Evaluation criteria. - Same seed produces the same array across Go, Java, and Python. - Brute force (a) wins or ties for tiny n; MITM (b) wins for large n. Report the crossover. - MITM completes n = 40 in well under a second; brute force is infeasible there. - Report includes the mean across at least 3 runs and does not time array generation. - Writeup: a short note on the measured crossover n vs the theoretical one (where 2^(n/2)·n ≈ 2^n, i.e. roughly n/2 ≈ log₂(n) overhead crossover — in practice around n ≈ 24–30).

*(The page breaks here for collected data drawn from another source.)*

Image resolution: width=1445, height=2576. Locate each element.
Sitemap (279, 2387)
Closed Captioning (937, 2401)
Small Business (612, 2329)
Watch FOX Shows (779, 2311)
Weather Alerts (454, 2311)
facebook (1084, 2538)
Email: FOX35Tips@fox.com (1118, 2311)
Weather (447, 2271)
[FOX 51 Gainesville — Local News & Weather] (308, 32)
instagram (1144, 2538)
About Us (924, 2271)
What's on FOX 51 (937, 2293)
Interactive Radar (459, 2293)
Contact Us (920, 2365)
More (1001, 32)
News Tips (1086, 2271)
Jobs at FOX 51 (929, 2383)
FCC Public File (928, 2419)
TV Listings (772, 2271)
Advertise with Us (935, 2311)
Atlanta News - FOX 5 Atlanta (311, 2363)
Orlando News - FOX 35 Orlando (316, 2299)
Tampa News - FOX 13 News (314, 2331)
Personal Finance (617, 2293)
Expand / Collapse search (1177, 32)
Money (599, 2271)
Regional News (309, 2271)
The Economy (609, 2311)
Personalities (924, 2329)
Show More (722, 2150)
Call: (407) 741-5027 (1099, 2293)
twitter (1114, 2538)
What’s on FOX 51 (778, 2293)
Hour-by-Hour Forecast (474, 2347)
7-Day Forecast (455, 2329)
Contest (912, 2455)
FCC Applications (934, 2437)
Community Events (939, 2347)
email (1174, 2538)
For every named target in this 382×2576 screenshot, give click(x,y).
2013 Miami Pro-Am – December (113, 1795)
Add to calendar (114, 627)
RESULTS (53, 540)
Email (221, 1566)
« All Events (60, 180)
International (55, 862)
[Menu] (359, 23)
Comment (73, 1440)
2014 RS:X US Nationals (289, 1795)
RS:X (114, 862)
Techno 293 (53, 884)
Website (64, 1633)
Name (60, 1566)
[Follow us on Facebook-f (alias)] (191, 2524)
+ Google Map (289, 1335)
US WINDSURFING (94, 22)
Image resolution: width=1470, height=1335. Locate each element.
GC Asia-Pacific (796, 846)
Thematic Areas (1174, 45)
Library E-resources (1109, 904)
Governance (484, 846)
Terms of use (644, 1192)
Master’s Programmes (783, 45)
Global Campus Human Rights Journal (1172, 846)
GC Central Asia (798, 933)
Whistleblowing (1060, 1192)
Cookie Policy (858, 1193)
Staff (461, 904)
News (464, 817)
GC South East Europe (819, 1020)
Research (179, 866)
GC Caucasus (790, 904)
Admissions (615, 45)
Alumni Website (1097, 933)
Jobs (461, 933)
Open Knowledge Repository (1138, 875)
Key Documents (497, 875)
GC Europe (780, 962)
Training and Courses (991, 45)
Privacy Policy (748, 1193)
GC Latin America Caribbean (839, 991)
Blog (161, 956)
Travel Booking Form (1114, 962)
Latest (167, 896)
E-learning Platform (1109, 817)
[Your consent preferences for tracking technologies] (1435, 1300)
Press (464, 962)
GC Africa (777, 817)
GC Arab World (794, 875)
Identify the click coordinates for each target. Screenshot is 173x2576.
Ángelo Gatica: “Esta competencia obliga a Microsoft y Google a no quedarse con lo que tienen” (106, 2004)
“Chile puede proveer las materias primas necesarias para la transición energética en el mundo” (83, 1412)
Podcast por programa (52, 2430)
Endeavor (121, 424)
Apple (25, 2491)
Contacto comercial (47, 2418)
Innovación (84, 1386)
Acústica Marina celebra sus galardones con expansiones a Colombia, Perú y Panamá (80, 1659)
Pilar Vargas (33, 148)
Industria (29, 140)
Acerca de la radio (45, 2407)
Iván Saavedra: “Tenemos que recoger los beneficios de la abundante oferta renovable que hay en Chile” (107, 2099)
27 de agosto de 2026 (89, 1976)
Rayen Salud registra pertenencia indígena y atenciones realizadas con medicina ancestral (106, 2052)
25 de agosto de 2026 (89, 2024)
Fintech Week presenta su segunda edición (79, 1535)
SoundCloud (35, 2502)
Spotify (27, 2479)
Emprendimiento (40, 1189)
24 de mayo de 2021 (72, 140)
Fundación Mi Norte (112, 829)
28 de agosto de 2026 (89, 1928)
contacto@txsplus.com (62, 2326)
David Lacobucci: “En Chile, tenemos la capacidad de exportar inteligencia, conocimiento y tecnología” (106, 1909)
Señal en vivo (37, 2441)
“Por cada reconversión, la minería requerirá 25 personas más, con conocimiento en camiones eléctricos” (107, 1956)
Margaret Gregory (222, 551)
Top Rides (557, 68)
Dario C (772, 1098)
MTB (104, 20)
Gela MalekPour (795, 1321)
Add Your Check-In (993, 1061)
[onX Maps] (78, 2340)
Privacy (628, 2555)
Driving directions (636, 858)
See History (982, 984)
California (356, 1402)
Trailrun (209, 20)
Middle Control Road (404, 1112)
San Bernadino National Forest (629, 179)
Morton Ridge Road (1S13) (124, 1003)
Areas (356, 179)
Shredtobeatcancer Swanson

General Guidance for All Tasks

  • Always validate against the brute-force oracle first. Every counting/detection task above ships with (or references) a slow 2^n oracle. Run it on small n (≤ 18), diff, and only then trust the MITM version on large n.
  • Include the empty subset. Sum 0 is a valid subset; dropping it is the most common beginner bug.
  • Split evenly. ⌈n/2⌉ and ⌊n/2⌋; an unbalanced split wastes the speedup.
  • Use 64-bit sums. In Go/Java cast to int64/long before adding; subset sums of big numbers overflow int32.
  • For counting, use a frequency map, not a set. A set collapses duplicate sums and undercounts subsets.
  • Pick the combine to match the query. Hashing for existence, sort + binary search for closest/≤-S, sort + two-pointer for counting.
  • Know the memory wall. 2^(n/2) int64 entries; n = 50 is ~268 MB per half, n = 60 is ~8 GB (infeasible). Stay under n ≈ 50, or use Schroeppel-Shamir (Task 11).
  • Choose MITM only when it fits. Small weights → DP; tiny n → brute force; optimization with bounds → branch-and-bound.

Each task must be implemented and tested in Go, Java, and Python, with identical outputs across all three on the same seeded inputs.